E-commerce businesses must prepare now for the 2012 holiday online selling season. Begin here.

While many consumers are still paying off their holiday bills and dreaming of summer beach days to come, now's the time for e-commerce businesses to be planning for Q4 - the final three months of the calendar year. The importance of seasonal sales to most online sellers can't be overstated and should be a year-round effort starting well before the spring buds appear.

Here's a quick list to get you started now toward success during the 2012 holiday online selling season.

1. Use the slower periods to shore up your technology. If you are planning a site migration, social extension, or redesign this year, do it now while the impact of any possible disruptions is minimized. Smart online retailers (who have sufficient scale) take the Amazon approach. That includes regularly testing incremental changes in the site experience or sales processes to a small group rather than a complete overhaul that has the potential to confuse customers or create obstacles to a quick sale.

2. Get mobile. Check the trending percentage of mobile/tablet usage on your site and get your mobile game in shape if it is not already.

3. Do a deep dive of last year's Q4 efforts and results. It's better to take a hard look at what worked, what didn't, missed opportunities, and competitive efforts while all the ad hoc moves and feints are still fresh in your head. Hopefully you had a Q4 plan to compare to Q4 actuals and can document the wins and misses. It is often helpful to employ an objective third party in efforts like this.

4. Hone your messaging. Q4 messaging tends to be more promotional in nature but promotions work harder and more efficiently when the brand is well known and universally understood by consumers. Ensure you know what your brand stands for in the marketplace. If you don't like what you see, then get to work right now to change it. What looks like a brand investment in the first nine months of the year could be a sales advantage during the final three months.

5. Test your landing pages and conversion funnels. Actually, test everything, all the time. Document baselines and trend out SEO results.
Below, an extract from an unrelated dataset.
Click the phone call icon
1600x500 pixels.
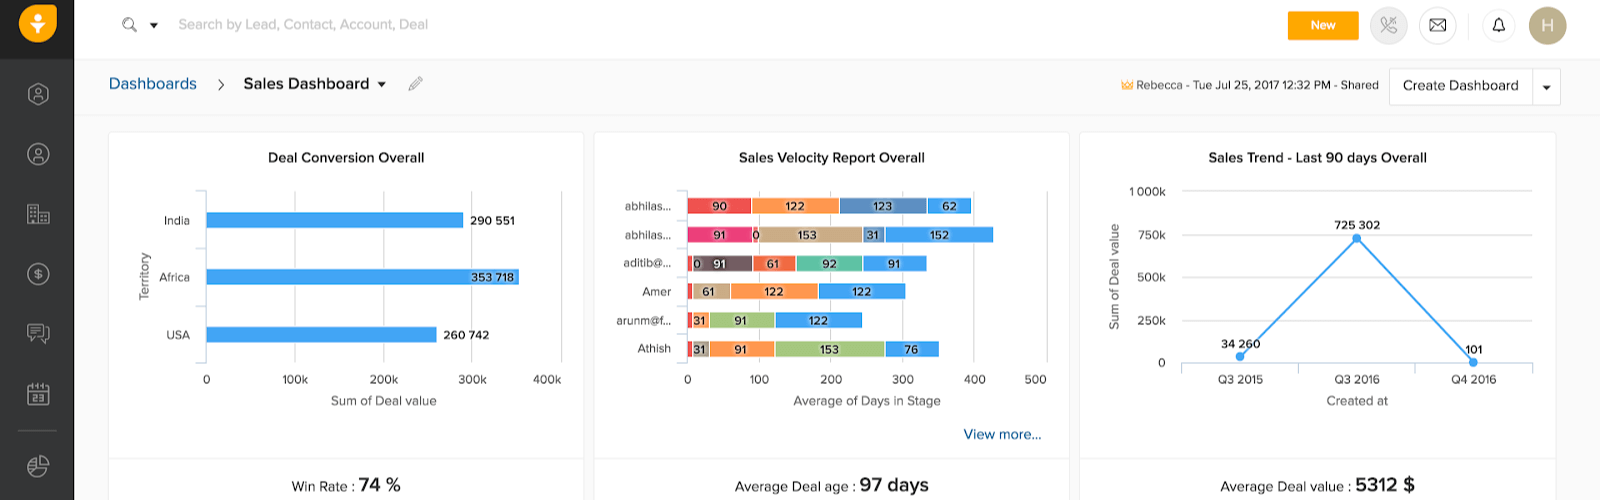coord(1389,25)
6. Review offline efforts and integration points. If your business has an offline component, connect with the overall marketing plans for the coming year as early as possible to impact key digital integration points for consumers and to ensure you are all striving toward a unified objective.

7. Simplify. Look for all possible avenues to simplify and streamline the user experience from first touch point to sale. Simplicity translates directly into sales and revenue down the line and requires a disciplined approach. As technology improves and more opportunities are presented to online marketers, they tend to layer on technology and experiences for the user in their selling environments without culling out those that have marginal or negative impact. Think of your selling site(s) as a closet. To maintain any sense of order as you add new stuff, you need to take some out that you rarely wear, are out of style, or no longer fit. Be ruthless but come armed with full information.

8. Build your audiences. If you haven't stepped into social media or have done so in a half-hearted fashion, now's the time to create a healthy community that you can communicate with all year long so you are top of mind in Q4. Look at some of the newer opportunities like Pinterest or Google+ to add dimension and breadth to your current social efforts.

This is definitely the time to be strengthening remarketing platforms like your email database so that you have more touch points during critical selling periods. If you are doing any display retargeting or plan to in the heat of the season, you may want to choose your partners now and place pixels that collect site visitors in your retargeting pools for later use.

9. Understand your customers and your competition. This is a great time to do some profiling and survey work to return consumer data and insights that will help you segment messaging and offers to maximize relevancy and sales, as well as preserve profit margin. Sign up for competitive email lists, join competitor social media communities, and do a complete competitive analysis. A social media listening tool is a good investment to help understand consumer perceptions about your category, your competitors, and your brand.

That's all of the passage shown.